It is well tolerated. In the CALGB study, it is well tolerated,
but it was mentioned that Dr. Sallan started randomizing patients
to PEG-asparaginase versus the regular asparaginase and showed that
the regular asparaginase beat the PEG-asparaginase by about a six
percent improvement.
So, there was
some worry that the PEG-asparaginase was not used in the optimal
form, and Dr. Sallan suggested that we have to go back and look
at individual metabolism and look at the individual tolerance of
these patients, and how they suppress asparagine levels and so on.
Six thioguanine
(6TG) is an old drug which was mentioned, because there is one positive
study of 6TG versus 6-MP showing the better results with 6TG. There
is also the occurrence of veno-occlusive disease at the dose which
was used, which was 60 milligrams per meter square.
So, it was
mentioned that the new schedule is at the lower dose, and it wasn't
sure whether the lower dose schedule would still improve the results.
Later on, it
was also mentioned that there are two similar studies, randomized
6TG of the lower dose to 6MP, and neither of them were positive.
So, I think
except for one enthusiastic researcher, I think the 6TG is not something
that the pediatric investigators are going to take further.
I was asked
about the liposomal daunorubicin, because we have done several pilot
phase II trials with the liposomal daunorubicin, demonstrating that
it could be given at high dosages of up to 360 milligrams per meter
squared per course, without target toxicity and without added significant
extramedullary toxicity.
We took it
to front line in combinations and I think the drug may be ready
for a randomized study of the liposomal daunorubicin, at the maximum
dose with AraC versus the standard of care, but I don't think any
group in the United States was interested in that.
We had extensive
discussions on the high dose methotrexate, one gram versus up to
five grams per meter square use of continuous infusion over 24 hours.
This was based on the meta-analysis that showed that more methotrexate
is better.
I was also
given some thoughts about the use of aminopterin and also some people
came later and said, well, don't worry about this, the high dose
methotrexate might not be important.

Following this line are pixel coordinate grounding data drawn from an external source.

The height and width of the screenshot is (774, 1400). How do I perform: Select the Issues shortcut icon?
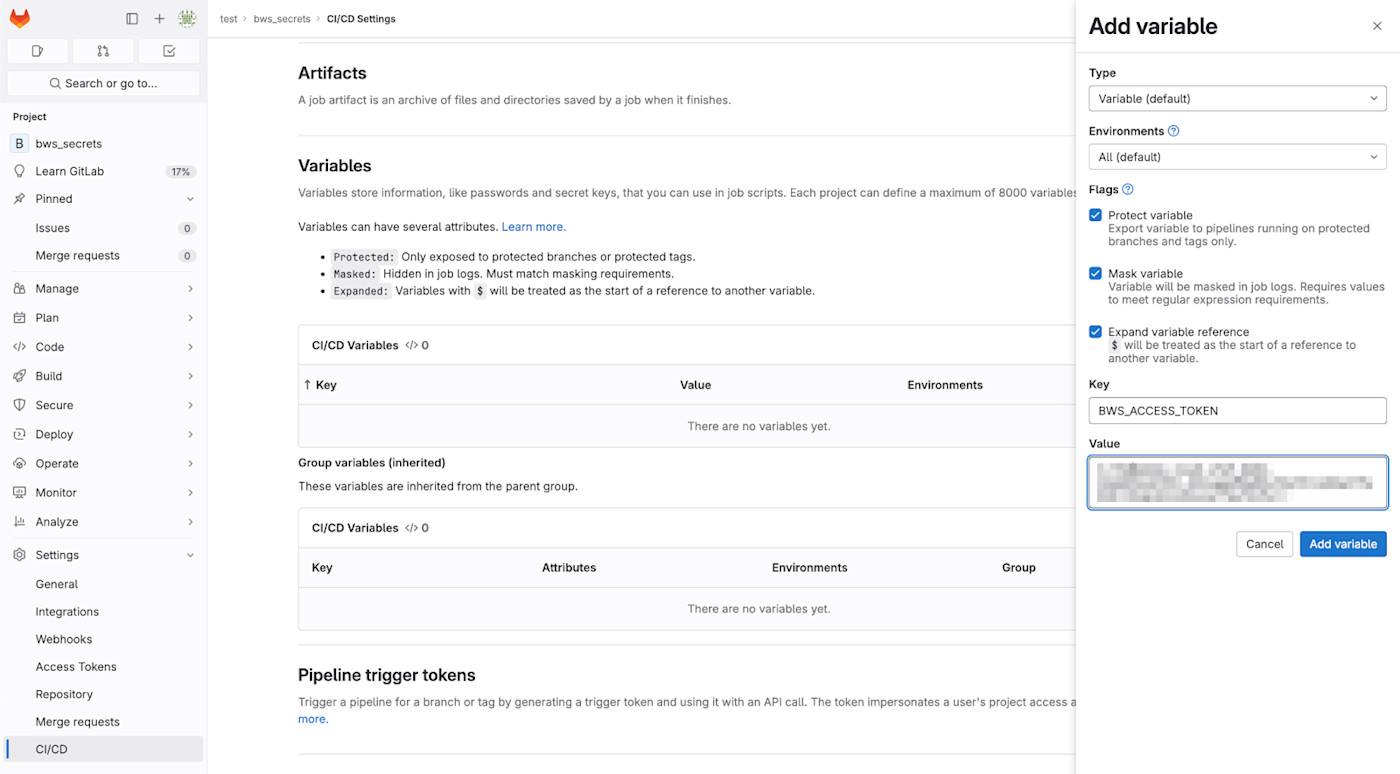pyautogui.click(x=37, y=50)
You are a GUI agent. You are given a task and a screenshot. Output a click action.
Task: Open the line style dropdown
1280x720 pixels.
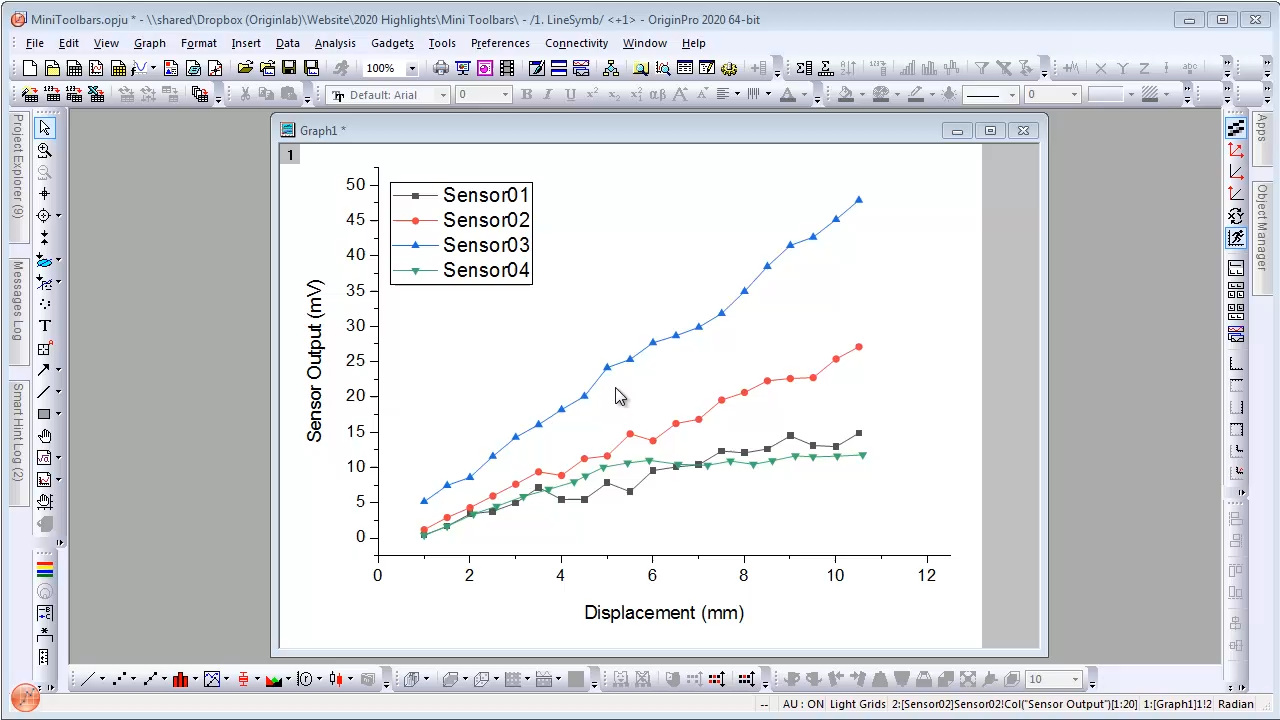(1012, 95)
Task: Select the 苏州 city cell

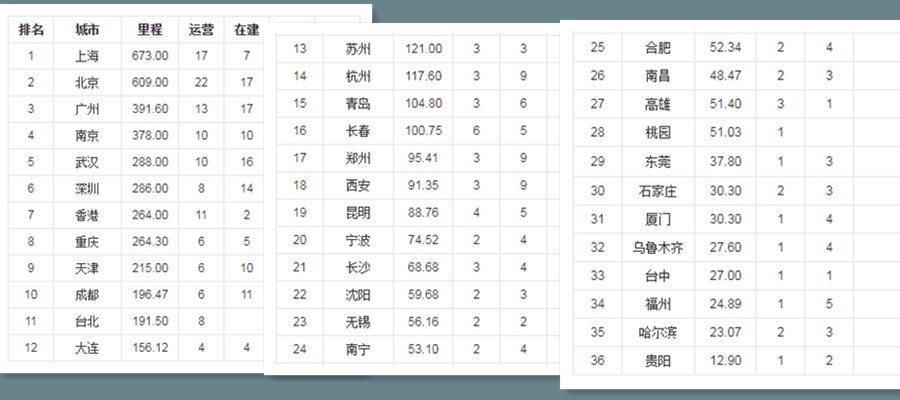Action: [358, 49]
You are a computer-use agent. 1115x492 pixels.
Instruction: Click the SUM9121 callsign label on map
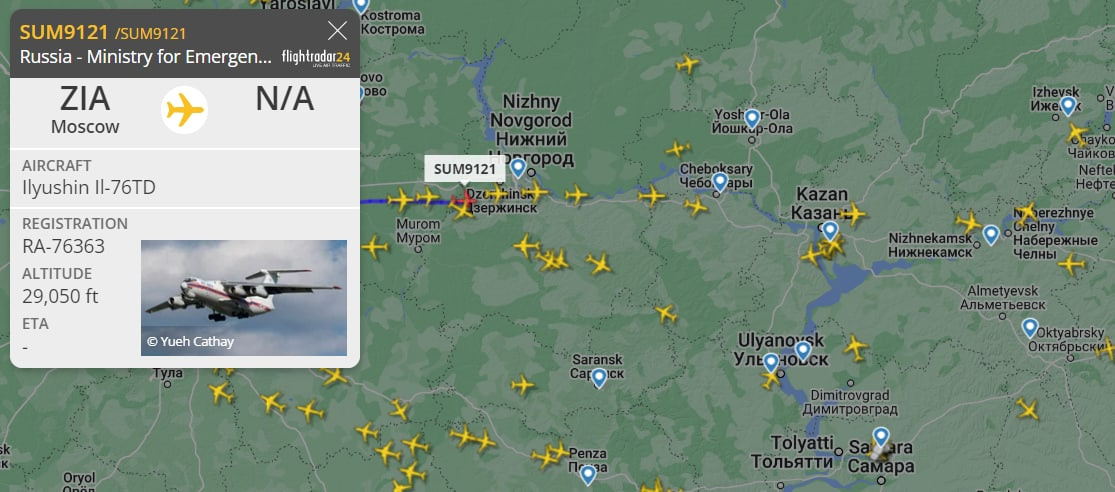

So, I am a bit confused as
to where the high dose methotrexate should be taken.
Finally, dexamethasone
versus prednisone. It appears that there is both a pediatric and
an adult study showing that dexamethasone is better than prednisone.
I think it
might be time to replace, in all the studies, to replace prednisone
for dexamethasone, and perhaps look at more dose intensive regimens.
That is a summary of our discussion. Any additional comments? Any
comments from the audience? Any corrections? Okay, thank you.